(Teleborsa) - Gli studi di settore sono conformi al diritto dell'Unione europea a patto che il cittadino possa difendersi adeguatamente. Lo ha sentenziato la Corte di Giustizia europea in merito al caso di una contribuente che si è vista più che raddoppiare i redditi da parte dell'Agenzia delle Entrate in scia all'applicazione dei cosiddetti "studi di settore", il sistema induttivo per il calcolo del reddito che può potenzialmente essere realizzato in un determinato settore di attività.

Secondo la Corte la direttiva IVA "non osta, in linea di principio, ad una normativa nazionale che, al fine di garantire l’esatta percezione dell’IVA e di prevenire l’evasione fiscale, determini l’importo dell’imposta dovuta da un soggetto passivo sulla base del volume d’affari complessivo, accertato induttivamente sulla scorta di studi settoriali approvati con decreto ministeriale".

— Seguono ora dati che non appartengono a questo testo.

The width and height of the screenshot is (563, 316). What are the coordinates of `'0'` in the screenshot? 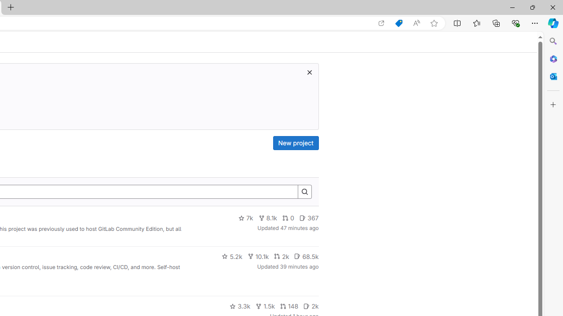 It's located at (288, 218).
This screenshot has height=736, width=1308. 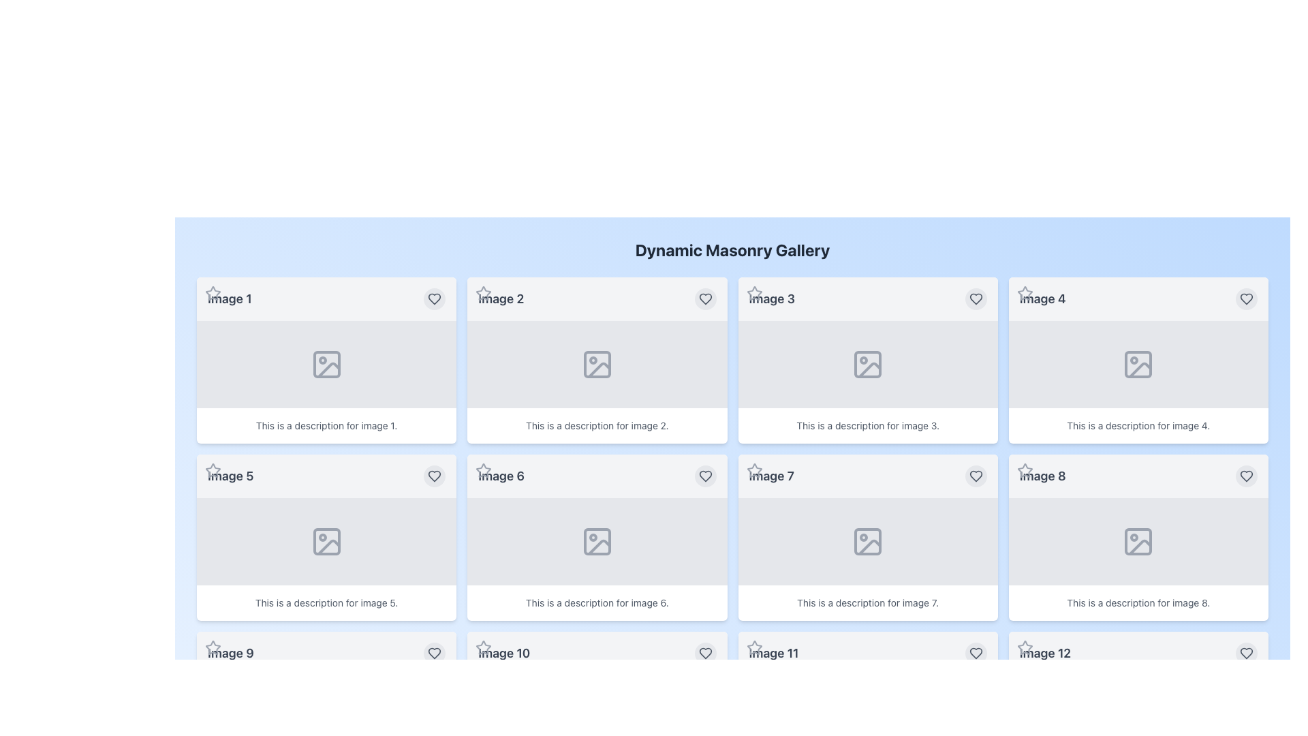 What do you see at coordinates (1141, 370) in the screenshot?
I see `the icon representing the image frame in the 'Image 4' card located in the second column of the first row of the masonry gallery` at bounding box center [1141, 370].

Tuttavia, precisano i giudici, il soggetto passivo deve poter contestare, ai fini della valutazione della propria specifica situazione, tanto l’esattezza quanto la pertinenza dello studio di settore.

Inoltre, il soggetto passivo dev'essere in grado di far valere le circostanze per le quali il volume d’affari dichiarato, benché inferiore a quello determinato in base al metodo induttivo, corrisponda alla realtà della propria attività nel periodo interessato.

Non solo: secondo la Corte laddove l’applicazione di uno studio di settore implichi per il soggetto passivo medesimo di dover eventualmente provare fatti negativi, il principio di proporzionalità esige che il livello di prova richiesto non sia eccessivamente elevato.